相手の安否を確認しつつ、その事に対して何かリアクションをするわけでもなく。
ハリは少女の体を抱えたままに。
とりあえず翼の被害が比較的少ないと思われるところまで、軽やかに避難をする。
「いやあ、いやはや」
それでも風の強さは依然として強く、いつの間にか心なしか、暴風の中に熱の質感が感じられるようになってきていた。
台風の前の空気に似ている、もったりとした風の中で、ハリはそれでも平然とした様子で風の発生に目を向ける。
「驚きました、まさかいきなり、それもこんなに急激に。破裂を起こすとは、こんな事は人生にそうそうないと思っていたのに。まさか、ねえ」
その目は驚いている。と同時に未知の事象に対する、隠そうともしない好奇心にキラキラと煌めいていた。
「ドキドキしますね、堪りませんね」
「そうね、アタシも胸が張り裂けそうよ」
男性の好奇心に若干の呆れを覚えつつ、しかしモア自身もまた目の前で起きている事象に対して、どこかときめきにも似た感情を抱いている。
そのことを認めなくてはならない、そう思いながら彼と彼女は翼を見る。
いつしか翼の暴走は一旦の収束を迎えて、だが依然として熱風は部屋中に吹き荒れている。
それはまるで温度と、そして質感を得た台風のようだった。
渦を巻く翼、羽根の集合体はまるで燃え盛る炎を形成する火花の数々のよう。
竜巻は回転を止むことなく、その中心にルーフの体はあった。
魔法陣、組織の主によって描かれたもの。
部屋の床の上にあったそれはほとんどが焼き切れていて、あとには炭のように燻る断片だけが残されている。
「………」
魔法陣の中心。少年が拘束されている椅子はそのままに。この、今この瞬間におきている事象を起こすために、集団が用意した機材は跡形もなく吹き飛ばされていた。
「………」
ルーフの周りには、体そのものの周りには、何も無い。
彼は黙っていた。さっきまでの声がまるで嘘のように、彼の体は脳天から足の爪の先まで静寂に満たされ、それ以外になにもない。
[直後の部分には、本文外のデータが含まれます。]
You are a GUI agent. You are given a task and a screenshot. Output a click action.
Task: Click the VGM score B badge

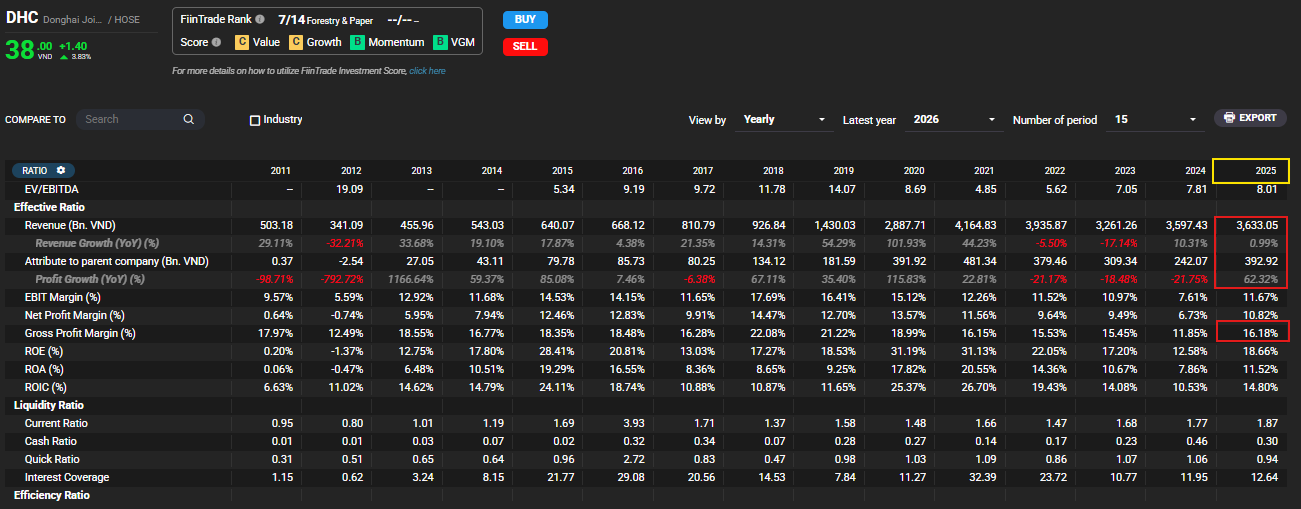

悲鳴はない、声もない。呼吸だけが彼の命の存在を証明している。
「ああ、ああ」
彼の顎の先がガクンと、下に落ちて首も曲がる。
しおれたヒマワリのようになっている、彼の体からはまるで、一切の生命力が感じられなくなっている。
「ああああ、ああああ」
モアとハリのいる位置からは見えない、誰にも見えない、そのはずの所。
いつかの誰かが座っていた、それとよく似ている椅子の上。そこで彼は、ルーフと言う名の少年は泣いていた。
涙が止まらない。
痛みによるものなのか、過去の罪に対する拒否なのか。あるいは単に、この許されざる現状に対しての憤慨か。
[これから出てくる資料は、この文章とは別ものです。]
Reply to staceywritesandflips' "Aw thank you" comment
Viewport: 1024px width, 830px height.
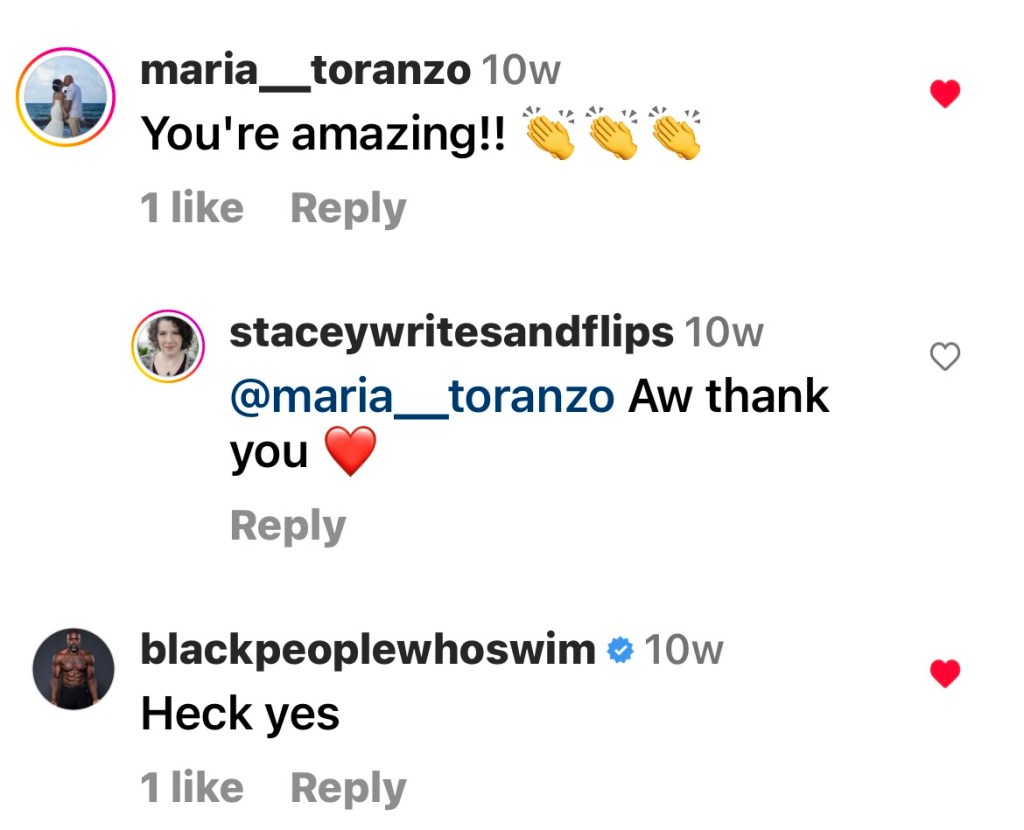point(288,526)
理由はなんでもいい、それはつまり、理由など無に等しいということでもある。
涙は、結膜の穴、涙腺より。涙は止まらない、ここまで泣いたことなど、彼にとってはとても久しぶりのことのように。
そう考えて、思い返そうとして、ルーフはふと思いとどまる。
久しぶり、そんなことはない。彼の中で記憶が、まだ新鮮さを失っていない、にもかかわらず、この都市にきてからずっと忘れていた。
そんな光景が唐突に、鮮烈かつ具体的な情景として彼の中で蘇ってくる。
「俺が泣いている、あの部屋の中で泣いている」
光景の中でひとりの少年が涙を流している。
白い部屋の中、机の近く、椅子は壊れてしまっていた。
「ナイフはどこだ、ナイフを隠せ、俺はナイフなんて使っていない」
光景の中の彼は手にナイフを持っている。
随分と時間が経過しているのか、刃の表面に付着している液体はすでに乾燥していて、黒に近い茶色に変色している。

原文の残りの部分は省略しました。